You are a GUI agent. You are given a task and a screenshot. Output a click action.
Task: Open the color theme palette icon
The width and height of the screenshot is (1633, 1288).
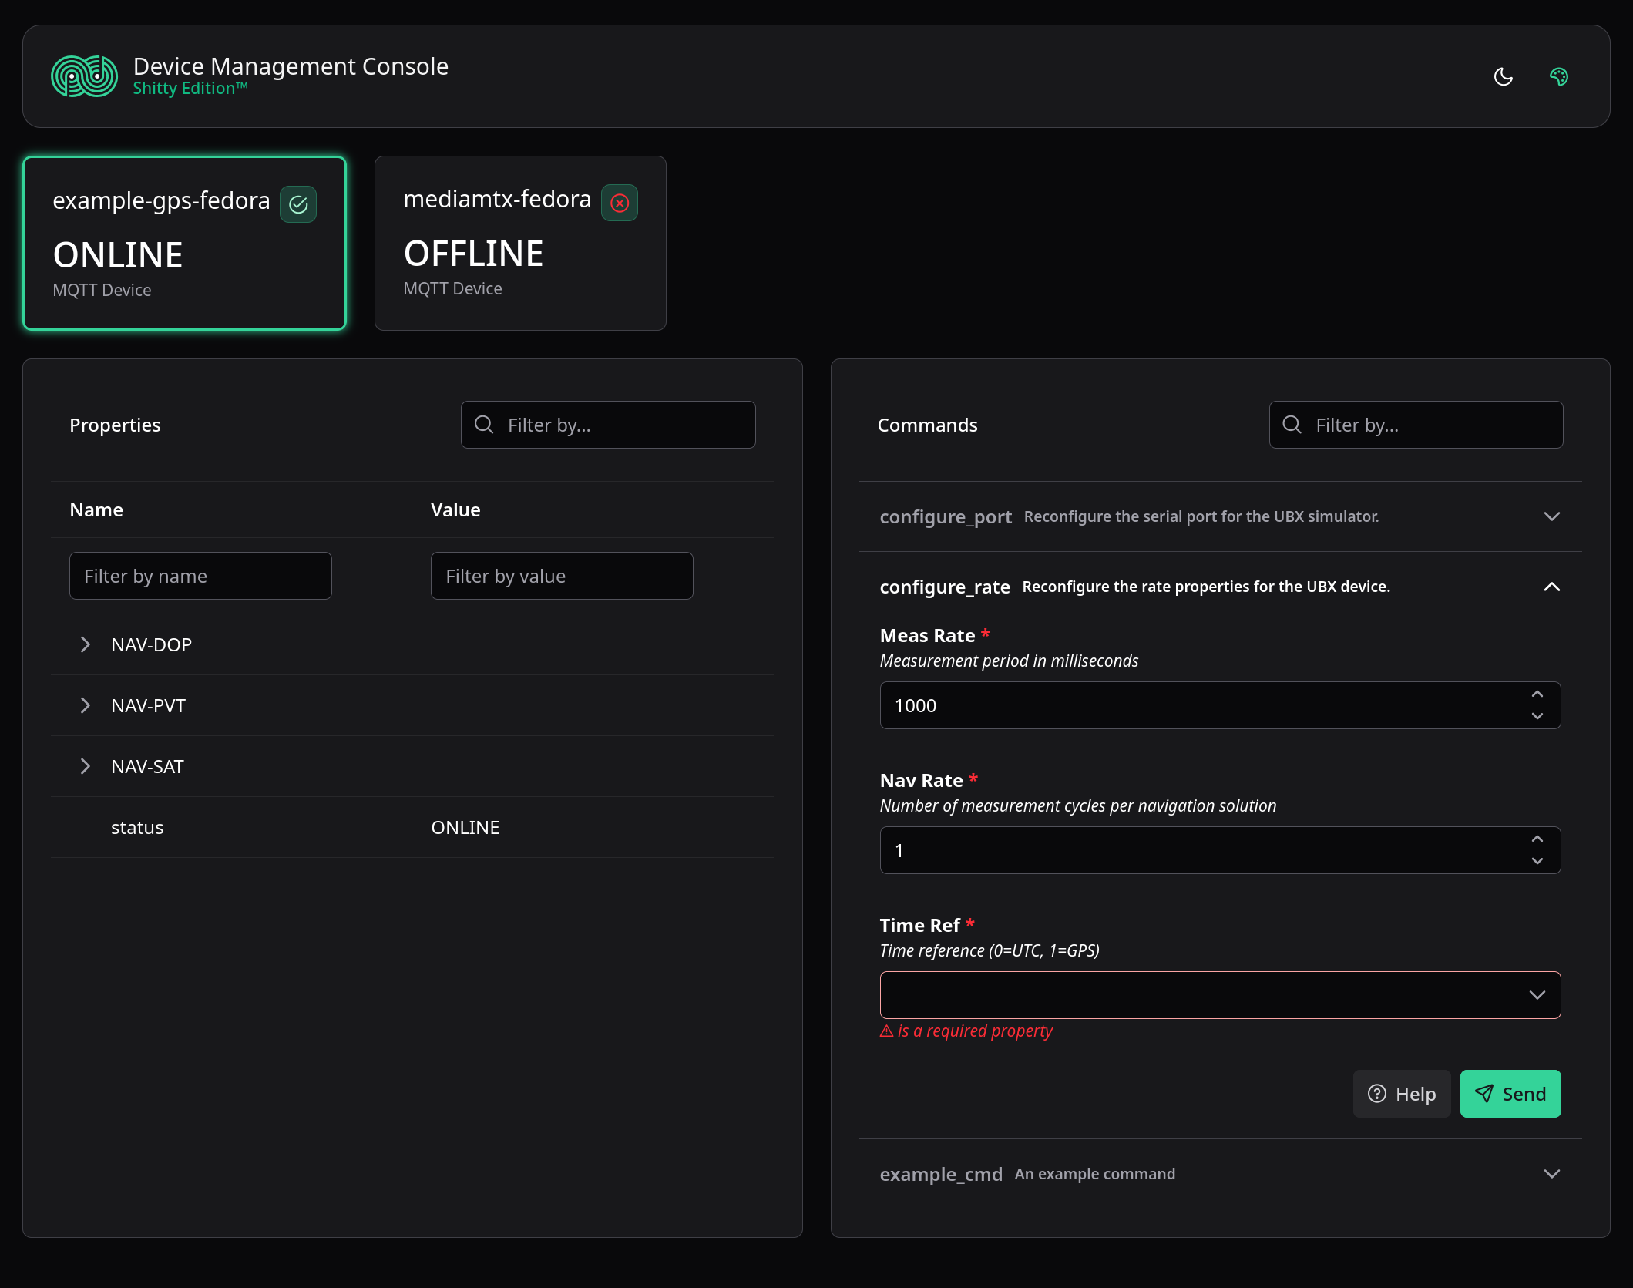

________________________

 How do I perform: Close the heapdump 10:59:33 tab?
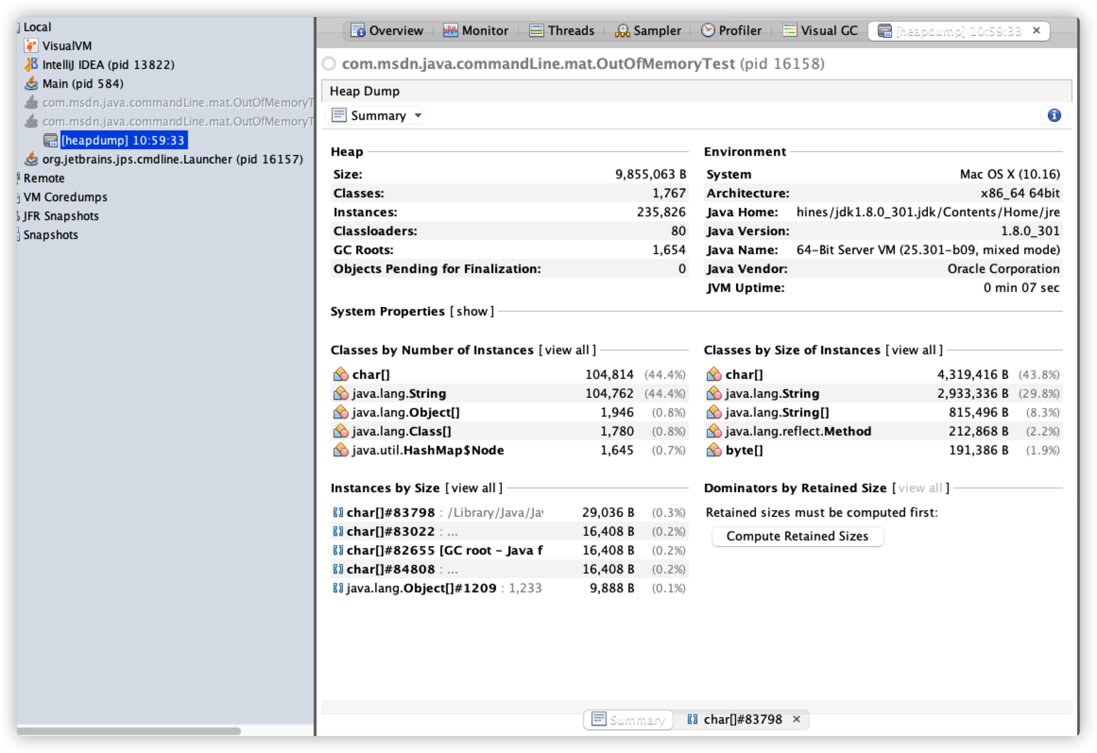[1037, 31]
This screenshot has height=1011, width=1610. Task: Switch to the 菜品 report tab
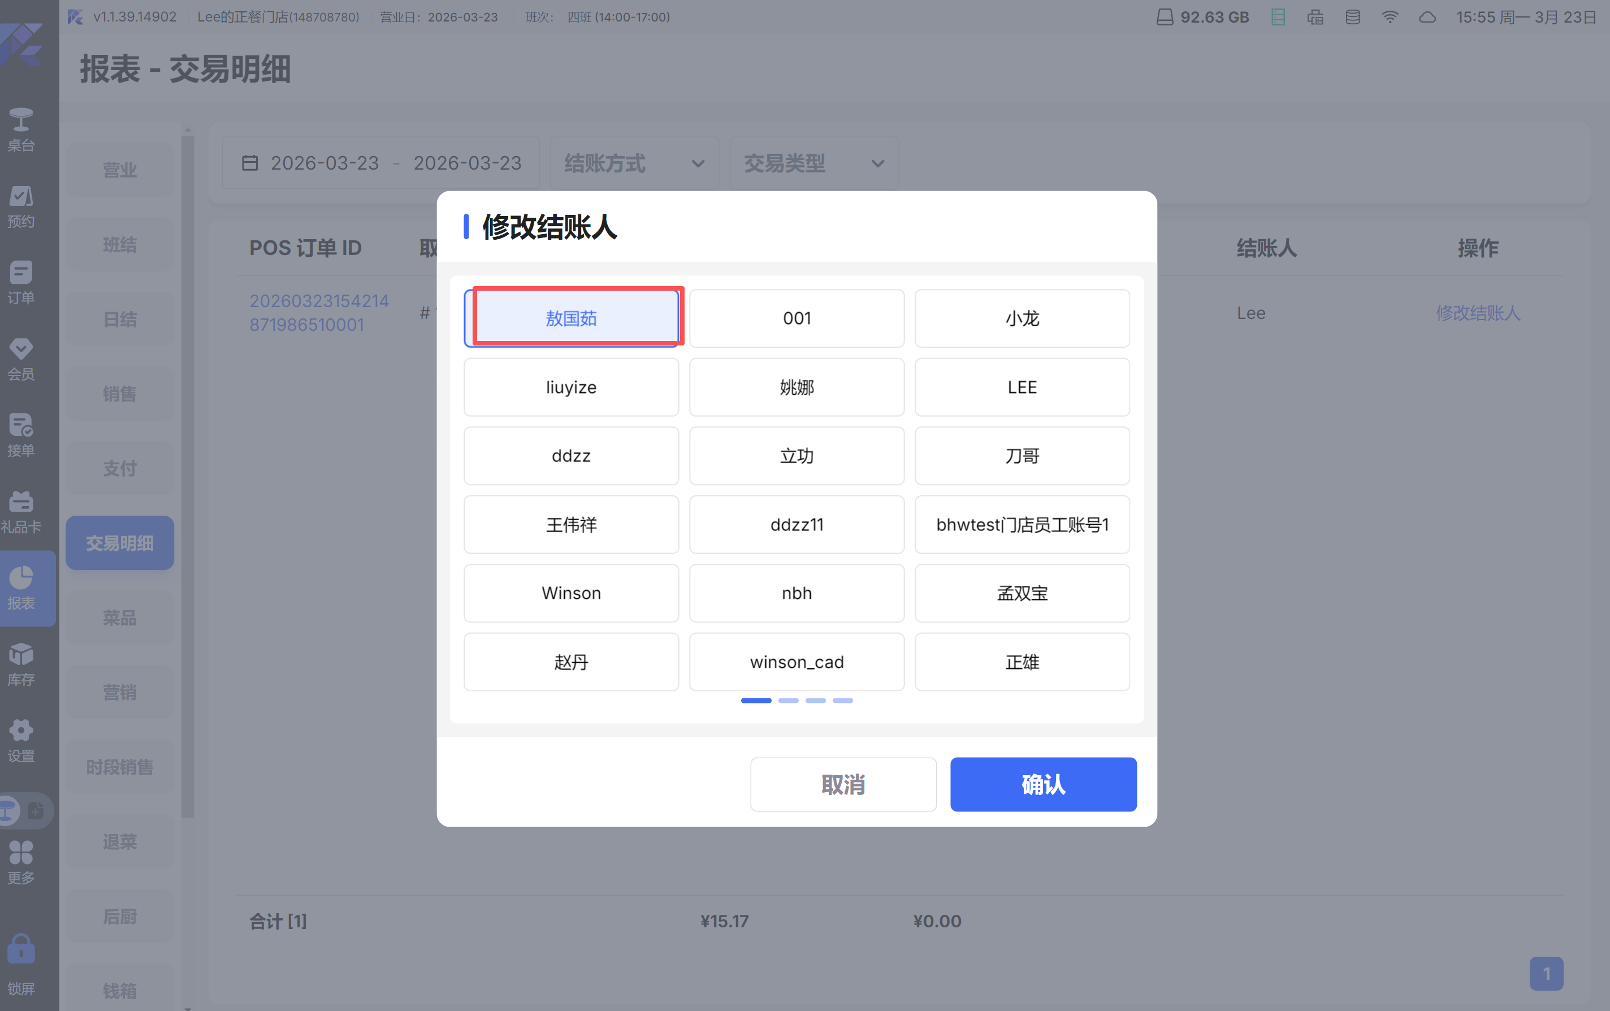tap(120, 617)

________________________

## EXERCISE PROMPT
Reproduce exactly the lines above from the line with "You are a GUI" to the line with "The width and", including both, and add nothing.

## EXERCISE OUTPUT
You are a GUI agent. You are given a task and a screenshot. Output a click action.
Task: Open the color theme palette icon
The width and height of the screenshot is (1633, 1288).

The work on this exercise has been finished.